La princesse errante de Kinuyo Tanaka est un objet filmique singulier, presque déroutant dans ses intentions. Sur le papier, tout semble pourtant balisé : un biopic retraçant le destin d’une princesse japonaise contrainte d’épouser le frère de l’empereur du Mandchoukouo. Une matière première qui appelait, en toute logique, les fastes d’un grand récit historique, voire d’une fresque épique.
Mais le film prend résolument un autre chemin. Là où l’on attendait ampleur et déploiement, Kinuyo Tanaka resserre son regard, déjouant les attentes pour livrer une œuvre intime, presque étouffée. Les producteurs y voyaient un “film pour femmes” ; la cinéaste en tire un mélodrame d’une intensité feutrée, dont certaines inflexions ne sont pas sans évoquer l’élégance émotionnelle d’un Douglas Sirk.
Ce qui frappe d’abord, c’est la sensation de compression. Le récit semble elliptique, comme s’il se dérobait à lui-même : des événements majeurs sont à peine esquissés, des pans entiers de l’histoire s’effacent dans des ellipses abruptes. Cette économie narrative peut déconcerter, tant elle rompt avec les conventions du genre. Pourtant, elle procède d’un choix clair : celui de privilégier l’intériorité au spectaculaire.
La cinéaste s’attache moins aux bouleversements de la grande Histoire qu’à leurs répercussions intimes. Le bonheur conjugal de l’héroïne, puis sa séparation brutale sous la pression des événements historiques, ne sont pas traités comme des sommets dramatiques, mais comme des états fugaces, presque fragiles. D’où cette impression paradoxale : des moments cruciaux, d’une importance capitale pour le personnage, semblent à peine effleurés.

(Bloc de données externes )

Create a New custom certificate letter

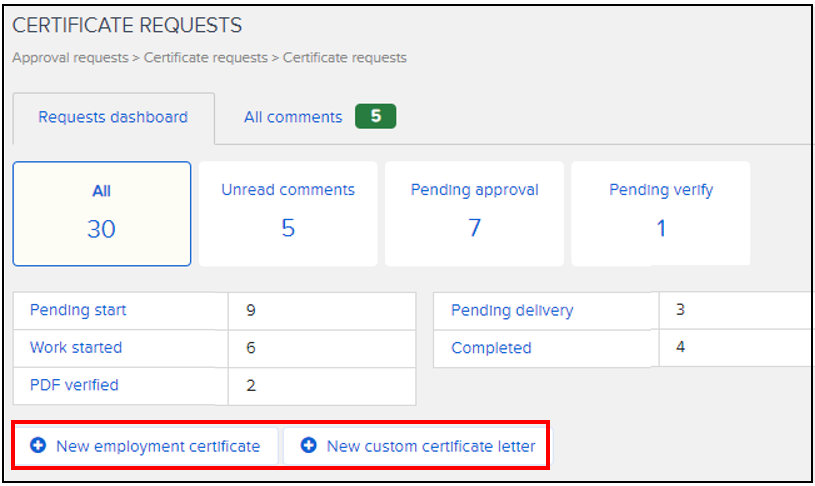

Ce parti pris, d’abord déroutant, révèle peu à peu sa puissance. Car le film ne s’impose pas frontalement ; il infuse. Après la projection, des images persistent, reviennent, chargées d’une émotion diffuse mais tenace. Et c’est peut-être là que réside la véritable réussite de La princesse errante : dans cette capacité à hanter la mémoire, à s’imposer rétrospectivement comme une œuvre d’une grande subtilité — qualité rare, apanage des films qui, loin de s’épuiser dans l’instant, continuent de vivre en nous.